Run the SCENIC motif enrichment — tf_to_genes_motif

This function will run the motif enrichment based on RCisTarget (or in this case the internal implementation via run_cistarget()). You need to provide the expected rankings and TF annotations (for details, please see run_cistarget()). Briefly, this function will run CisTarget and add the results to the ScenicGrn object and add additionally a column "in_motif", for a given TF to gene set to say if it was part of the motifs associated with this TF (or not). You have the option to limit this to only the the high confidence TFs (default), or also include the low confidence TFs (i.e., links from TF to motif that are less certain).

Usage

tf_to_genes_motif_enrichment(
  x,
  motif_rankings,
  annot_data,
  cis_target_params = params_cistarget(),
  gene_id_to_symbol = NULL,
  only_high_conf_tf = TRUE,
  .verbose = TRUE
)

# S3 method for class 'ScenicGrn'
tf_to_genes_motif_enrichment(
  x,
  motif_rankings,
  annot_data,
  cis_target_params = params_cistarget(),
  gene_id_to_symbol = NULL,
  only_high_conf_tf = TRUE,
  .verbose = TRUE
)

Arguments

x

ScenicGrn object for which to generate the TF to gene associations.

motif_rankings

Integer matrix. Motif rankings for genes. Row names are gene identifiers, column names are motif identifiers. Lower values indicate higher regulatory potential.

annot_data

data.table. Motif annotation database mapping motifs to transcription factors. Must contain columns: motif, TF, and annotationSource.

cis_target_params

List. Output of params_cistarget():

auc_threshold - Numeric. Proportion of genes to use for AUC threshold calculation.
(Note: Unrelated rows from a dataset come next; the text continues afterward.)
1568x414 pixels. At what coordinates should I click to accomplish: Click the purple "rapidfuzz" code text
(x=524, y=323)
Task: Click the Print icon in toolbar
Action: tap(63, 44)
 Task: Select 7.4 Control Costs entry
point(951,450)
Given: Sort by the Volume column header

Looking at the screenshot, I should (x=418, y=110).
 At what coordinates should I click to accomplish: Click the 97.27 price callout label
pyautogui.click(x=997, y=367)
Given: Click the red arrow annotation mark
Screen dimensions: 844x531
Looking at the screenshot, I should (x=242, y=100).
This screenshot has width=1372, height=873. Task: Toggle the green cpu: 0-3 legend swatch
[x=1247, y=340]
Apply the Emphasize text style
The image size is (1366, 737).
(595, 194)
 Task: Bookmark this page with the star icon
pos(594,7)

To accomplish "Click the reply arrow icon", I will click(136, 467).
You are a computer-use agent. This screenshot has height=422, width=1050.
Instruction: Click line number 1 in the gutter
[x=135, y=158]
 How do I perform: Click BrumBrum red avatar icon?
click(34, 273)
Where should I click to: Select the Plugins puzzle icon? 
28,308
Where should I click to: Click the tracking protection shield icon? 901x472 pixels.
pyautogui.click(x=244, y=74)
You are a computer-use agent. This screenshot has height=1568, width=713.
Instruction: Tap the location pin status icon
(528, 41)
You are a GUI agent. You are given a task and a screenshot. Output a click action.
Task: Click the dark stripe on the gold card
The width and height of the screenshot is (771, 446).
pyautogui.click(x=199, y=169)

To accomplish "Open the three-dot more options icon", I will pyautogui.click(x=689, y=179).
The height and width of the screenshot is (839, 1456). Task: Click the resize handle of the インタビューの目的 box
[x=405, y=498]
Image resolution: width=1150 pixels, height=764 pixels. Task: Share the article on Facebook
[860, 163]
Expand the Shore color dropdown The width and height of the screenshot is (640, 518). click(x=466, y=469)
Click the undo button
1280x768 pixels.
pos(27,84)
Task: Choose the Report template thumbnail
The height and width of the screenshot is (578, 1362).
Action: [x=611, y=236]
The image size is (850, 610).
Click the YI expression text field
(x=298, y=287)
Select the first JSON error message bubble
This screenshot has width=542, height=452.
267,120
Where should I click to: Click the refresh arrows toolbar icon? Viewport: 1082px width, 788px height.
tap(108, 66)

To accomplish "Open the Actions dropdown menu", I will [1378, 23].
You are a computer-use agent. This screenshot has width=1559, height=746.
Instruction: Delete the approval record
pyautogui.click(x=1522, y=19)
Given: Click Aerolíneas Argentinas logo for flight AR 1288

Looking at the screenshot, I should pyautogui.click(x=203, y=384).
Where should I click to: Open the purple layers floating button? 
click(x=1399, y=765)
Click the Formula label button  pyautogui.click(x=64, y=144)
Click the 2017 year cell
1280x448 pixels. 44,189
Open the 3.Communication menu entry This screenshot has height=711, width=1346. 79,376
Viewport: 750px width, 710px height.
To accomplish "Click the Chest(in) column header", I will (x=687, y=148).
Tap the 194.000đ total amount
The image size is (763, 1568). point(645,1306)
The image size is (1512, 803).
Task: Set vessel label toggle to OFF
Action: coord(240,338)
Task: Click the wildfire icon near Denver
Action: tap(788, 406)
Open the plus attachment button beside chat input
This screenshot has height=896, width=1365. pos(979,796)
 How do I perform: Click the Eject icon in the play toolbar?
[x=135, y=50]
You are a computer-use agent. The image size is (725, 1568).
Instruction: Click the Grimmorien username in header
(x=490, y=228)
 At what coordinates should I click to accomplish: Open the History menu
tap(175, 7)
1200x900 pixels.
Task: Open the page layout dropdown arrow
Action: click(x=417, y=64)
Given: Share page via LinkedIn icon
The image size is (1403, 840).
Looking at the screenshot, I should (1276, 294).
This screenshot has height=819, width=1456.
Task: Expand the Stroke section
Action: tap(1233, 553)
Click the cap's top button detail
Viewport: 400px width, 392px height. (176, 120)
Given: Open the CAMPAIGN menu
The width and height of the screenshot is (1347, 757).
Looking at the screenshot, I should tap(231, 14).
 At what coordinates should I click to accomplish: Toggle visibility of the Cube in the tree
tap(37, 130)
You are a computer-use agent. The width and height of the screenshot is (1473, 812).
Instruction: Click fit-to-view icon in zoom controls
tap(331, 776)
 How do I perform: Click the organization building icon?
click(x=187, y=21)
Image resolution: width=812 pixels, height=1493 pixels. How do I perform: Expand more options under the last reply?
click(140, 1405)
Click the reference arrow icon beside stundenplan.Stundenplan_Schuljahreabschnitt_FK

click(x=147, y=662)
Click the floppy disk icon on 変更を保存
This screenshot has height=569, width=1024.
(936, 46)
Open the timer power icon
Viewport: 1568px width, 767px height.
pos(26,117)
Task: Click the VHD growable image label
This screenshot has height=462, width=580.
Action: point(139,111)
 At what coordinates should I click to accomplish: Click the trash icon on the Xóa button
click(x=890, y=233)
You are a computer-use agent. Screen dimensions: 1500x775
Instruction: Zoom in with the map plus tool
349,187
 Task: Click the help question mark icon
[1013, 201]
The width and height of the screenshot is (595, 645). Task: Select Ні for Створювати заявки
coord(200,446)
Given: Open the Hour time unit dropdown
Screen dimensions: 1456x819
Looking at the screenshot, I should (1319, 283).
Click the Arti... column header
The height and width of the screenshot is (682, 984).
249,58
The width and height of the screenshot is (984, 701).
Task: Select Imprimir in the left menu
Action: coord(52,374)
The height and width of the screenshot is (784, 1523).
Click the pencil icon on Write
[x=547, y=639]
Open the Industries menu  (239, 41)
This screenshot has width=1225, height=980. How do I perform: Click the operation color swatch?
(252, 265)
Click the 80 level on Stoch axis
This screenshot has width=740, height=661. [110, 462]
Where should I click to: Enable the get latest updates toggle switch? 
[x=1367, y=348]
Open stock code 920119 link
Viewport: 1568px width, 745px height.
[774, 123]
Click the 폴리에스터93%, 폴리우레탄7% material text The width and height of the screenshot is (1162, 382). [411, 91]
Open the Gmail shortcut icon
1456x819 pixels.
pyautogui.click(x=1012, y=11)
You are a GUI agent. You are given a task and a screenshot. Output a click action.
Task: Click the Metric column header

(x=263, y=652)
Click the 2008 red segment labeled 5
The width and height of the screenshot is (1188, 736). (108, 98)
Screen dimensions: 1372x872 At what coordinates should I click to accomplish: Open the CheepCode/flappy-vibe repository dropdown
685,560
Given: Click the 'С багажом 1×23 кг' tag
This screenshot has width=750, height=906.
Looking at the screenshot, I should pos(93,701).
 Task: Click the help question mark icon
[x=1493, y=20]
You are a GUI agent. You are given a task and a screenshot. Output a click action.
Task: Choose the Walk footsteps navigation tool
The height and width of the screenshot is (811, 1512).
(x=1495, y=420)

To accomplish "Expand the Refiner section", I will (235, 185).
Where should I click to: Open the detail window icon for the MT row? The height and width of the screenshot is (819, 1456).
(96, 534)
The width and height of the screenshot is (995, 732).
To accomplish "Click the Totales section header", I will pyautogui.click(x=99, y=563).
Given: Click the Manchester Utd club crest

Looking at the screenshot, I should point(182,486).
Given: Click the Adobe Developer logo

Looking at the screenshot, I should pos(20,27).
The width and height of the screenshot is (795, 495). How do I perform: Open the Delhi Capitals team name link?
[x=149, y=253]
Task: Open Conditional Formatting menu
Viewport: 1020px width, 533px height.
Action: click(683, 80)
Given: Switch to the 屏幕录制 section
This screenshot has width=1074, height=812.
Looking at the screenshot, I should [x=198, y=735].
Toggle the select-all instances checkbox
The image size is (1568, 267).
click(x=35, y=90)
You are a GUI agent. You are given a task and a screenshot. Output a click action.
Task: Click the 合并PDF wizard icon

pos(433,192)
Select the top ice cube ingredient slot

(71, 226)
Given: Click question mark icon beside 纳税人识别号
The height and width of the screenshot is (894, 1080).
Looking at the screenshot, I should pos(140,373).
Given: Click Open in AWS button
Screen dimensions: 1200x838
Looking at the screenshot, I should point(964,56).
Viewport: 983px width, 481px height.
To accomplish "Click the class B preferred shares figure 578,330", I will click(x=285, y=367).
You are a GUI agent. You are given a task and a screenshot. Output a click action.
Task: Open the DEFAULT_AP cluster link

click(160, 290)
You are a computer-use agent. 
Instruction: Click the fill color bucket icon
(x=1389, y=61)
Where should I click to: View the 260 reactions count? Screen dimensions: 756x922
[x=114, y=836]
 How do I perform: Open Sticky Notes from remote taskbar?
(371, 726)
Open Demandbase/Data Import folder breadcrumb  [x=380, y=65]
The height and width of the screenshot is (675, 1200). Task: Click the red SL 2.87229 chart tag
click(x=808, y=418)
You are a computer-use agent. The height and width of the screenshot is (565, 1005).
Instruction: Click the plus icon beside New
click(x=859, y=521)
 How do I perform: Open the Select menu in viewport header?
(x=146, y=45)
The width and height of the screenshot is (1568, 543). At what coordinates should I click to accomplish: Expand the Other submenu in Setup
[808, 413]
Default 0.05 means top 5 percent of genes.
nes_threshold - Numeric. Normalised Enrichment Score threshold for determining significant motifs. Default is 3.0.
rcc_method - Character. Recovery curve calculation method: "approx" (approximate, faster) or "icistarget" (exact, slower).
high_conf_cats - Character vector. Annotation categories considered high confidence (e.g., "directAnnotation", "inferredBy_Orthology").
low_conf_cats - Character vector. Annotation categories considered lower confidence (e.g., "inferredBy_MotifSimilarity").

gene_id_to_symbol

Named character vector. Mapping from gene identifiers used internally (e.g., Ensembl IDs) to the identifiers used in the motif rankings (e.g., HGNC symbols). Names are internal IDs, values are ranking IDs. If NULL (default), no mapping is applied and the internal IDs are assumed to match the ranking rownames.

only_high_conf_tf

Boolean. Shall only the high confidence TF to motif association be used. Defaults to TRUE.

.verbose

Boolean. Controls verbosity of the function.

Value

Adds a data.table with the first tf to gene results to the class.